Saints quarterback Drew Brees appeared on Thursday night’s show and bashed the league office for its handling of the case, accusing the NFL of caring more about paying lip service to player safety than about getting to the truth of what happened. And the truth, according to Brees, is that Saints players weren’t engaged in a pay-to-injure scheme, despite what the NFL may say.

“I mean, just the whole process itself and the investigation I feel like has been extremely unfair. Unfortunately, it seems like it’s been more of a media campaign than it is actually finding the truth to the matter,” Brees said. “Put forth the facts, the truth, and if indeed there was a pay-to-injure scheme, then people will get punished, and if there’s not, then let’s exonerate these men because, at this point, it seems like it’s a smear campaign. We’re dragging them through the mud. We’re ruining their reputations and careers with no true evidence.”

Those comments aren’t much different than the comments that Brees and other Saints players have made in other forums. But for Brees to go on what is normally a lighthearted comedy show and make those highly charged comments brings the message of the Saints players -- their belief that the NFL botched its bounty investigation -- to a new audience.

And that’s the audience the league really has to be careful about alienating. The hard-core football fans who follow all the NFL news all offseason long love football so much that they’re going to watch when the season starts no matter what actions the league office may take. It’s the more casual football fans, the ones who only hear what’s going on in the NFL during the offseason when they happen to catch it on a show like Letterman’s, that the league risks losing. And when one of the NFL’s best and most popular players is openly questioning the league’s integrity to that kind of audience, that’s just the kind of offseason distraction the NFL hates.

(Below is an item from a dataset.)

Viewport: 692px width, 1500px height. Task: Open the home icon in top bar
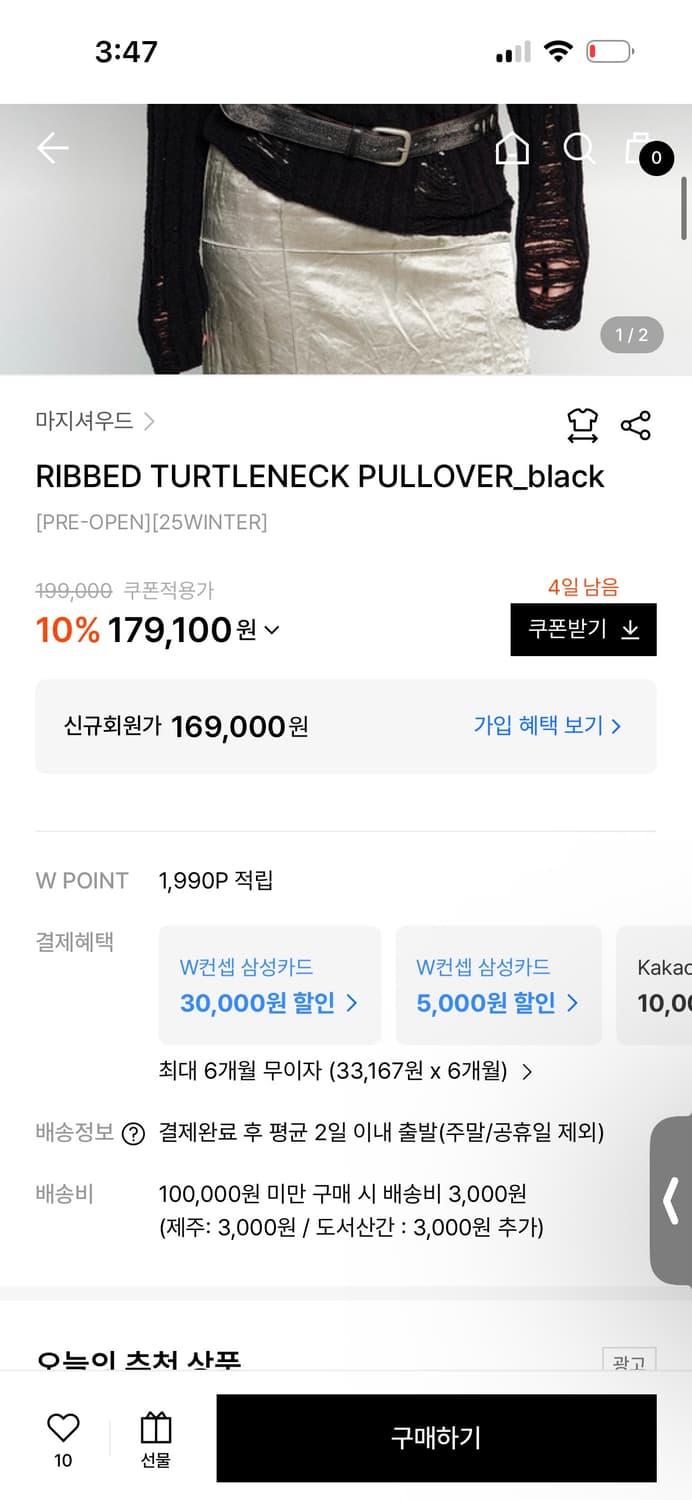pos(513,148)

Brees’s appearance wasn’t all about slamming the Saints, and there were some laughs along the way. Letterman got off a good line, telling Brees that if he’s fed up in New Orleans he can get a job with the Jets, and Brees drew laughs with his response, saying the Jets have enough quarterbacks already. But the takeaway that most Letterman viewers will have from Brees’s appearance is that he’s a smart, thoughtful player who is mad as hell about how the NFL has treated his team and his teammates.

When Roger Goodell talks about the importance of “protecting the the shield,” he’s not talking about ripping the league in a public forum. But that’s exactly what Brees did. And many viewers likely concluded that Brees is exactly right.